[Collected data]

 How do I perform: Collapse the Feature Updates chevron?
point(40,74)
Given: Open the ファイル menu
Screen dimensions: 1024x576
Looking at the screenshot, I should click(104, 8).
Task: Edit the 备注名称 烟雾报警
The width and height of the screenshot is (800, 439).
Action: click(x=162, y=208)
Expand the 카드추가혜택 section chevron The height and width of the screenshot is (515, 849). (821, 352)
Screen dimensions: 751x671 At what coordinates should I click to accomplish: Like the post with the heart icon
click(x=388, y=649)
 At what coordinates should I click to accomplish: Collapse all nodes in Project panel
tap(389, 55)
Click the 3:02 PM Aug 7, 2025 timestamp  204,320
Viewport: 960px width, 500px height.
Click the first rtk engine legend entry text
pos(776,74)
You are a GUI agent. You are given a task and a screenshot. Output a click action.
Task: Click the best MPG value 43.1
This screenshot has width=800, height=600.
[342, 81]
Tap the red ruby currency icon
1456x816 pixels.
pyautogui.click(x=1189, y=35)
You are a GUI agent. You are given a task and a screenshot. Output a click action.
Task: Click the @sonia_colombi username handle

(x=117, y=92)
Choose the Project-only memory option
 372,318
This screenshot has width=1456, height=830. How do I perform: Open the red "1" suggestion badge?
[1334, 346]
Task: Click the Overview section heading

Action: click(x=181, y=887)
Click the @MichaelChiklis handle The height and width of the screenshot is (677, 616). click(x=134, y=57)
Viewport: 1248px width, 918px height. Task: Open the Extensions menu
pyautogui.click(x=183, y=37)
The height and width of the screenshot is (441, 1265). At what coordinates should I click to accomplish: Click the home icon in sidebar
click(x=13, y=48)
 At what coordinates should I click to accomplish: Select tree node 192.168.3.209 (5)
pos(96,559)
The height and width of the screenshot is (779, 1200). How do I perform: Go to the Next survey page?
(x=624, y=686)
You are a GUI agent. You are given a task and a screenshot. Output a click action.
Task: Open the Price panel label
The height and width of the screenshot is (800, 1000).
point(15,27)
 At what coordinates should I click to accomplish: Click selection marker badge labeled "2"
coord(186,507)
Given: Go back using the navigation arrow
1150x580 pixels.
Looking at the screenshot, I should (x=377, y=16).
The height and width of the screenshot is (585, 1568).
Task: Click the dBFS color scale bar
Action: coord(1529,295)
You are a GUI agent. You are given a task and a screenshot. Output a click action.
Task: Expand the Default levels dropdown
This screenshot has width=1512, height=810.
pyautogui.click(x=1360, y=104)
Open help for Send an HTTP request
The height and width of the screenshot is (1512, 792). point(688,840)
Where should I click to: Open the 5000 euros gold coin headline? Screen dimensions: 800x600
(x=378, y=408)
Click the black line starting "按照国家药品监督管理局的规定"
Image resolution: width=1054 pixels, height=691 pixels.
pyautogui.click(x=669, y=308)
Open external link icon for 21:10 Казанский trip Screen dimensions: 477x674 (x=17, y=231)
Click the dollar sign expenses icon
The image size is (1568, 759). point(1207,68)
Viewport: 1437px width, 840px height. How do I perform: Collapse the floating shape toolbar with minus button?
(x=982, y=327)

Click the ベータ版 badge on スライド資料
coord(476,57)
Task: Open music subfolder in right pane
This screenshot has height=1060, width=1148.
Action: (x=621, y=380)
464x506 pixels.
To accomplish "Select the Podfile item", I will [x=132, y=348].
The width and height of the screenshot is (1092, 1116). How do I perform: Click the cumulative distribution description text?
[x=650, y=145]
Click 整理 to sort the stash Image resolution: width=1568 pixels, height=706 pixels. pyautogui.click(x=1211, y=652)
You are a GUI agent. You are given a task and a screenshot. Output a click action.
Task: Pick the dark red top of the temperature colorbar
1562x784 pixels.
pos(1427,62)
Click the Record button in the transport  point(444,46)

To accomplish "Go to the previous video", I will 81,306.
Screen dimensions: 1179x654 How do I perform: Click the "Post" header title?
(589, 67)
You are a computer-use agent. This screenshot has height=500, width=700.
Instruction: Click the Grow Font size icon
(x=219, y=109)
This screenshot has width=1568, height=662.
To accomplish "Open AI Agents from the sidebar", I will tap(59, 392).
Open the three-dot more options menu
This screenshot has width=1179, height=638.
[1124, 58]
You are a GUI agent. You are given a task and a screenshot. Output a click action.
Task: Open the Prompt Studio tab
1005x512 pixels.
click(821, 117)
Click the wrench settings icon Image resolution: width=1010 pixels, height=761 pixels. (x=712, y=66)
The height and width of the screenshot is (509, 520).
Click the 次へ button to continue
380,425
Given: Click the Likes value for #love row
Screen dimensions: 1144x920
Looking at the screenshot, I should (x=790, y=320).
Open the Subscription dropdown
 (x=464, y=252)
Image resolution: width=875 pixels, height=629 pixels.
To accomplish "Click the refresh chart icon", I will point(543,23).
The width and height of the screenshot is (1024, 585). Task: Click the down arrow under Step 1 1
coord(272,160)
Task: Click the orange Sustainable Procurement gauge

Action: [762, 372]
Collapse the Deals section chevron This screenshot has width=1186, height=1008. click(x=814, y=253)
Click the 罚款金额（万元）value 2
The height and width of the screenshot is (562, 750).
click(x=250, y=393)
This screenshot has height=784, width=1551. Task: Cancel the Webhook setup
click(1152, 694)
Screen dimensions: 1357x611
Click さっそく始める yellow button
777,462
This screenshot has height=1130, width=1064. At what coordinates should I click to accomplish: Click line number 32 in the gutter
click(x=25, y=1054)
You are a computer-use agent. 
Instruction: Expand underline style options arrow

Work item: Going through the entries, return every line holding the word "Expand".

The answer:
Expand the 카드추가혜택 section chevron The height and width of the screenshot is (515, 849). (821, 352)
Task: Expand the Default levels dropdown
Instruction: Expand underline style options arrow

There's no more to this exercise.